The right hon. Member for North Norfolk talked about the case of Mark Wright. In my experience, this not just about the organisations themselves but also about the regulator. The regulator could take a much firmer stance. Whistleblowing is part of its processes. It has responsibilities under protected disclosure to deal with whistleblowers, but that is not what happens. It pays lip service to the issue of whistleblowing. It says, “Yes, okay, we’re dealing with that,” but the cases that I will highlight illustrate that that is not what has happened. The FCA has got a terrible reputation in this area.

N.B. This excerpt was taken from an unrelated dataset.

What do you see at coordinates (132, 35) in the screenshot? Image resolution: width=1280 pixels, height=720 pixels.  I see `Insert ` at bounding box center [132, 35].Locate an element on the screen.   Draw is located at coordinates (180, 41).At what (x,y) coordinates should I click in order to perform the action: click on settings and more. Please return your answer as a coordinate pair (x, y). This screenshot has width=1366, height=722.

Does the hon. Gentleman agree that the sense one gets from the FCA is that it regards these people as irritants—troublemakers? The people who investigate the allegations of whistleblowers are often people who have been through the revolving door, in and out of banks and the regulator, and so are too close to the people they are supposed to be regulating.
Yes. I ask myself all the time, “Why is it like this?” and that is one of the reasons—the revolving door. Those people are part of a wider group or club—the old boys’ tie kind of stuff. This cannot be allowed to be the case.

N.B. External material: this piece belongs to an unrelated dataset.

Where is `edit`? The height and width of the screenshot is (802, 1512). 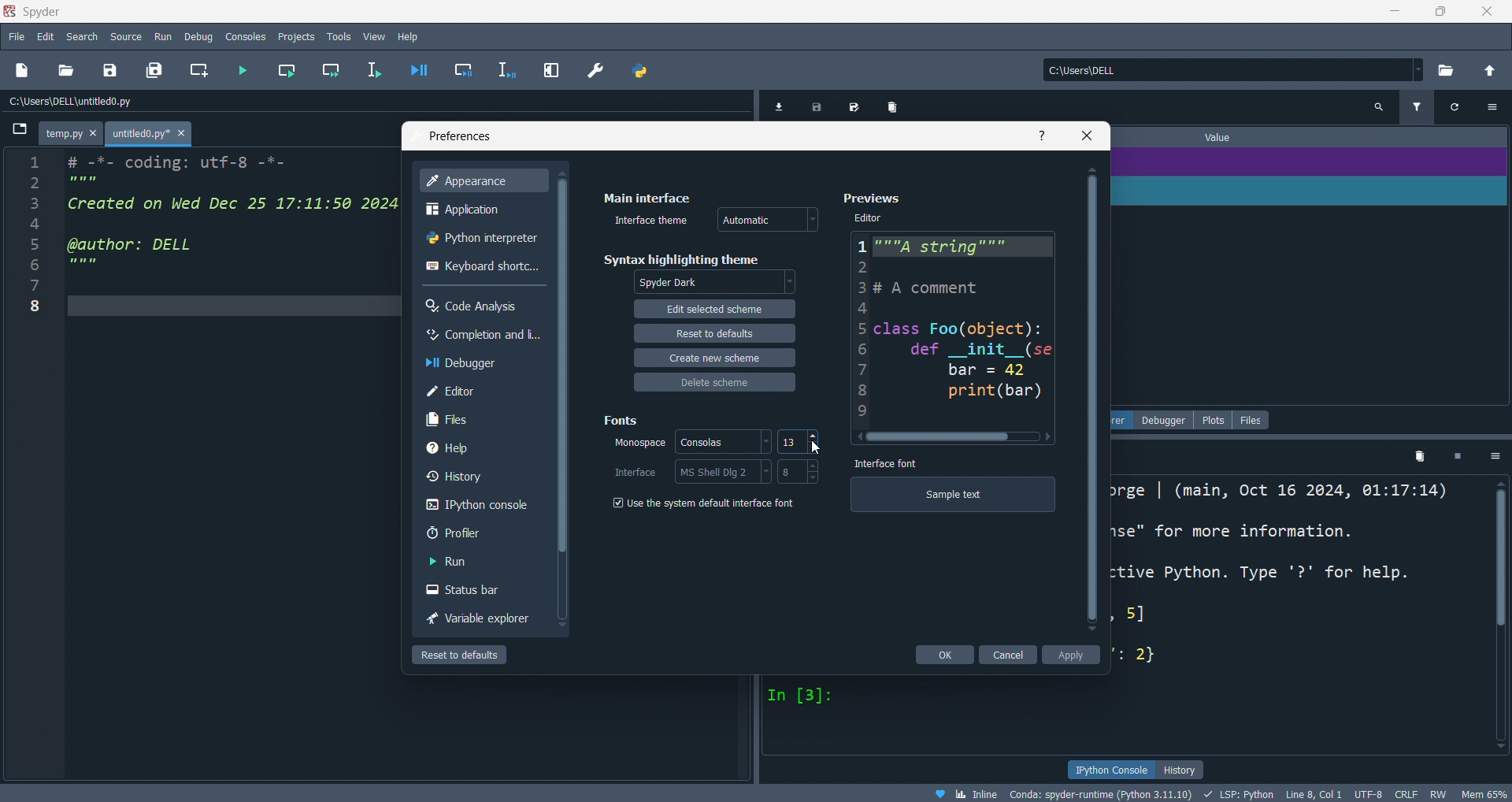 edit is located at coordinates (44, 36).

As I said, the right hon. Gentleman highlighted a case that was heavily reported where the FCA told RBS who the whistleblower was. That seems absolutely unthinkable, and it was criticised by the Complaints Commissioner. When the FCA dealt with the case of the chief exec of Barclays, Jes Staley, who had tried to find out the identity of a whistleblower, which is totally against protocol, he was fined a modest sum that was probably a few weeks’ wages for him. Where is the deterrent there for not treating whistleblowers in the wrong way?
In my own experience, Joanne Rossouw contacted me about fraud at Barclays relating to payment protection insurance claims under the Consumer Credit Act 1974. She felt that there was a total lack of protection and support from the FCA and that its communications were simply unacceptable. The case of Paul Carlier was heavily reported. He whistleblew on foreign exchange dealers at Lloyds and was then unfairly dismissed. The FCA had promised to support his case and to provide an opinion to the tribunal he went to when he was unfairly dismissed, but did not do so, despite Andrew Brodie at the FCA calling the Lloyds process for the treatment of whistleblowers a whitewash and a joke. That was not the only case—there were others that he dealt with. Yet these people are not sanctioned. Why is that?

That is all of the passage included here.